→ **O QUE SE PEDE**
A) Na crônica sobre a caminhada em Belo Horizonte, de que lugar parte a caminhada?
B) Redigite sem nenhuma alteração o trecho da crônica sobre a caminhada em Belo Horizonte que começa em "Heraldo Palmeira" e termina em "para o hotel.", incluindo essas palavras.

→ **TEXTO EXTRAÍDO**

Heraldo Palmeira
Como Belo
Horizonte é uma cidade cheia de colinas, naquele quase final de manhã eu estava
resignado como um alpinista diante do seu desafio. Deixei para trás a galeria
do Edifício Maletta, e o primeiro trecho de caminhada na Avenida Augusto de
Lima impunha uma subida relativamente branda e curta até seu topo, na Espírito
Santo.
Depois, um
despencar até lá embaixo – como uma alegoria do mapa do Brasil, depois da
Espírito Santo eu cruzei Rio de Janeiro, São Paulo e Curitiba, e aportei no
plano diante do Mercado Central. Desci o ladeirão já sofrendo pelo esforço de
subida que faria na hora de voltar para o hotel.

→ **SEÇÃO DE DADOS**

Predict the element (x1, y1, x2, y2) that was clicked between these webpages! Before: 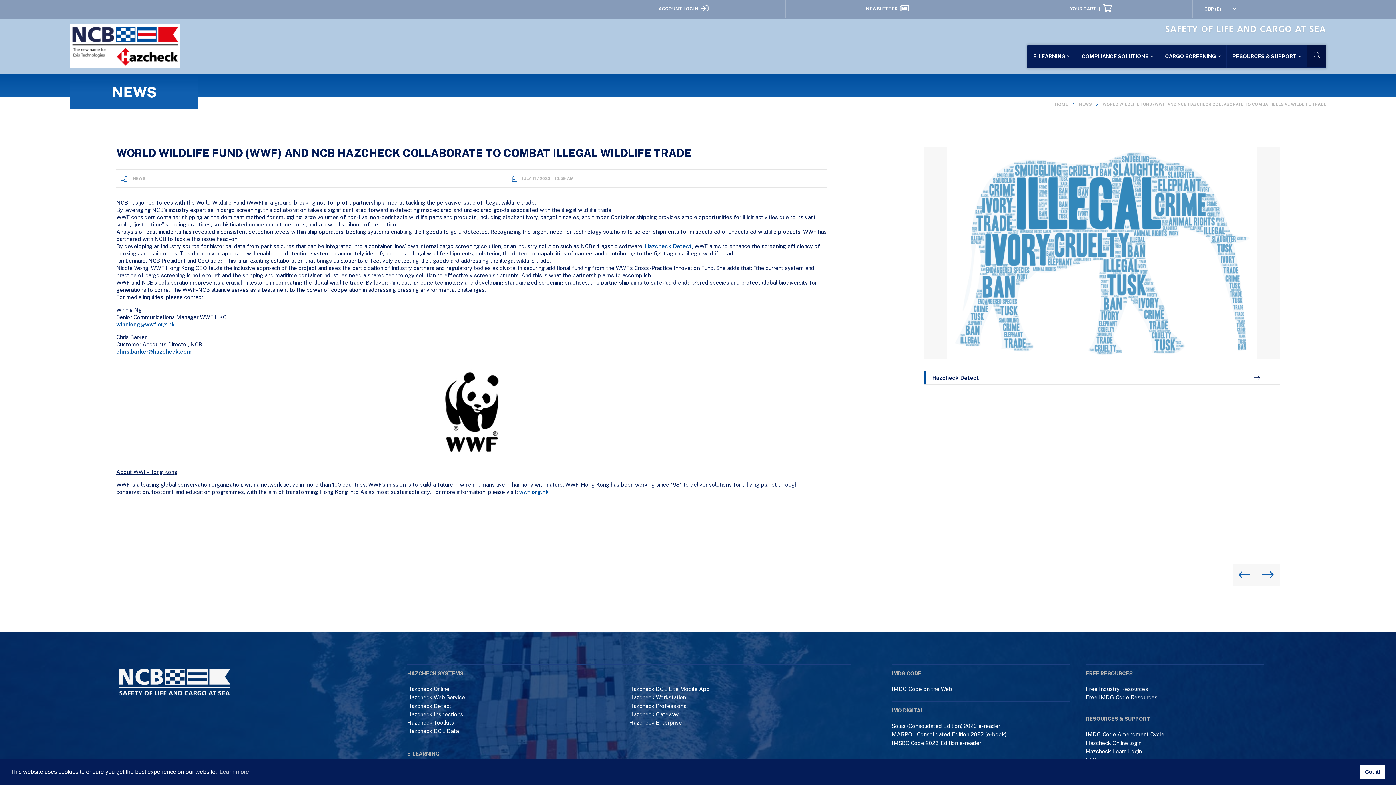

→ **TAREFAS RESOLVIDAS**
A) Da galeria do Edifício Maletta.

B)
Heraldo Palmeira
Como Belo
Horizonte é uma cidade cheia de colinas, naquele quase final de manhã eu estava
resignado como um alpinista diante do seu desafio. Deixei para trás a galeria
do Edifício Maletta, e o primeiro trecho de caminhada na Avenida Augusto de
Lima impunha uma subida relativamente branda e curta até seu topo, na Espírito
Santo.
Depois, um
despencar até lá embaixo – como uma alegoria do mapa do Brasil, depois da
Espírito Santo eu cruzei Rio de Janeiro, São Paulo e Curitiba, e aportei no
plano diante do Mercado Central. Desci o ladeirão já sofrendo pelo esforço de
subida que faria na hora de voltar para o hotel.